To make the sign for follow, extend both thumbs, keeping the fingers curled against the palms. Hold both hands, thumbs up, next to your chest with your right hand behind your left.
Move both hands forward, with the right hand following the left hand to complete this easy sign.
The wait command tells your dog to stay until you release him. The most common way to teach a sign for wait is to hold up one index finger and push it out from your torso signaling your dog to wait for a minute.
This single-handed sign is ideal for showing your dog what you want with one hand, so we recommend teaching it to your dog.
The ASL sign for wait is simple, but it requires two hands. We’ve experienced times where we needed our dog to wait but we didn’t have two hands to tell him, so learning both signs is idea.
To sign wait in ASL, extend both hands in front of you with palms facing up and fingers extended. Wiggle your fingers rapidly without moving your hands.
This sign expresses the feeling of anticipation while doing nothing.
7. Leave it or Drop It
The ‘leave it’ command tells your dog to leave something alone that he is interested in. This is a command that can save your dog’s life, or keep him from chewing something valuable.
For leave or drop, we prefer to use the ASL sign for drop that indicates to get rid of something. The sign is intuitive and easy for dogs to understand right away.
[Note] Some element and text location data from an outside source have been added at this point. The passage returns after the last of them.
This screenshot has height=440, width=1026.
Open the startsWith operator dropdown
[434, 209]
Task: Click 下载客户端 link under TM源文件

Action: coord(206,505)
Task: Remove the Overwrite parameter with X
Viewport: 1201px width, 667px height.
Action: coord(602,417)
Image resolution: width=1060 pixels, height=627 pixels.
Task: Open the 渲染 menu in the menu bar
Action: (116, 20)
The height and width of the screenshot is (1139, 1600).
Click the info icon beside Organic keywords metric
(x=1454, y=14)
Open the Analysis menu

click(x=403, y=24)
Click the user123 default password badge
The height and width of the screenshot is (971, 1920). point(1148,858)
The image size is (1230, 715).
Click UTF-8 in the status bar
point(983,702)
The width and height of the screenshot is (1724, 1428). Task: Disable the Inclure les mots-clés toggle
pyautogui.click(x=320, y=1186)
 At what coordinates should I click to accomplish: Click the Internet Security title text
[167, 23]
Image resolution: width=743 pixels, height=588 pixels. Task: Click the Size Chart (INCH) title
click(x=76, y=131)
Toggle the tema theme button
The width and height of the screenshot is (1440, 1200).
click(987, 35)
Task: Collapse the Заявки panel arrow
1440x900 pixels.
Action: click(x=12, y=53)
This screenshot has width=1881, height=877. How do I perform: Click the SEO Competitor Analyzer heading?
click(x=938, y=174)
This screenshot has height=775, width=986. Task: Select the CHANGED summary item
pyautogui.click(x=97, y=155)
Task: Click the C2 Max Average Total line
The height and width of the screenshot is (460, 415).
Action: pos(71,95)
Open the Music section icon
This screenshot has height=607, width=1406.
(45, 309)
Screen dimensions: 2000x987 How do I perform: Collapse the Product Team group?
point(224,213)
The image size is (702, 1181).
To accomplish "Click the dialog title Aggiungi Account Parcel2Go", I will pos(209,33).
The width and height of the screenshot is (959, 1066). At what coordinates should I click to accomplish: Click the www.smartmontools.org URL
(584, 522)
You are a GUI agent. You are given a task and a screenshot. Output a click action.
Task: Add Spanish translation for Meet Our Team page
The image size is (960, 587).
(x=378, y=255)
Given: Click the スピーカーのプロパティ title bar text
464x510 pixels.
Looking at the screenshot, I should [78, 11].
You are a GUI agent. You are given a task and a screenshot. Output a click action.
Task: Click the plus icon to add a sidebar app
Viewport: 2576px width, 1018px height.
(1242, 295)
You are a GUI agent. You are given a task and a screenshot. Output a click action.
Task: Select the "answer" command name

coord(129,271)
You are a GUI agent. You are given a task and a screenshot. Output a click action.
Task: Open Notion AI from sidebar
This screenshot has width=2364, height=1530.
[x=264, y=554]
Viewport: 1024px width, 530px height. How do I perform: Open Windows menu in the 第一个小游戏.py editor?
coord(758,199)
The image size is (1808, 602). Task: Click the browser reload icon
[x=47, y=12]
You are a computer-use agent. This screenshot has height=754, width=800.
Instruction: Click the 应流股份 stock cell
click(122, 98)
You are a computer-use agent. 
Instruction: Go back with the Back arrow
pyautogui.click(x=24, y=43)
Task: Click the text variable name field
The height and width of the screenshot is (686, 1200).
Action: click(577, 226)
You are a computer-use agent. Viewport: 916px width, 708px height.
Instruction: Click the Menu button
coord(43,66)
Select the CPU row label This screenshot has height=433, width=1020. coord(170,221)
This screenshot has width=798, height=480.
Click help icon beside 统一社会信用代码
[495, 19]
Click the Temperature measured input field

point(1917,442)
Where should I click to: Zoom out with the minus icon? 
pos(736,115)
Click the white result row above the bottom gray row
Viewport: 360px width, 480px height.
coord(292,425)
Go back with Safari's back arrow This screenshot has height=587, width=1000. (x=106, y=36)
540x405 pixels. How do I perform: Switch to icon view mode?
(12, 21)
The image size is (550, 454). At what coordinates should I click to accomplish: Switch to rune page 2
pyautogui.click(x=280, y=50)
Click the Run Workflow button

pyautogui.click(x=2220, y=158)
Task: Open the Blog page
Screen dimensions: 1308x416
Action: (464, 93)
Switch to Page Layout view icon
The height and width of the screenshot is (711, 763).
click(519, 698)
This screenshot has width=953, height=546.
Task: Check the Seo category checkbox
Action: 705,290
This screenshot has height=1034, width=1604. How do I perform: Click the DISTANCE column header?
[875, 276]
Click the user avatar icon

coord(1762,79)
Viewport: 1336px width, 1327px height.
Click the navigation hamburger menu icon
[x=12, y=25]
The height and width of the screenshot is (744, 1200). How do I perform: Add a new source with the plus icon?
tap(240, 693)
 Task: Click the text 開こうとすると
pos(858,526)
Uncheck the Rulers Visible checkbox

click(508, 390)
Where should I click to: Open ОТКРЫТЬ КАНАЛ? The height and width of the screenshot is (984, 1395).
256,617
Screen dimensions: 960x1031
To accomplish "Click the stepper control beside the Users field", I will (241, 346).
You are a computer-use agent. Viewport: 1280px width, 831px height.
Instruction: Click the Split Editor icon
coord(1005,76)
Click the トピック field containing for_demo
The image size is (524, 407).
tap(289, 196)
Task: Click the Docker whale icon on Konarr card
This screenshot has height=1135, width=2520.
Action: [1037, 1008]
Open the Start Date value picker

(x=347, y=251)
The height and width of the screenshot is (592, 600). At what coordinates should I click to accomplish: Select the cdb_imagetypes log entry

To make the sign, hold your right hand up with the back of it facing your shoulder. Touch your fingertips together as if you were holding a ball or a wad of paper.
Next, extend your arm and hand in a gentle throwing motion, opening the fingers. This motion simulates the idea of dropping or throwing something away and is similar to how a dog drops a ball.
These are just a few of the basic commands that you can teach your dog. We hope that you and your dog will enjoy learning these new commands and discover a new world of fun communication!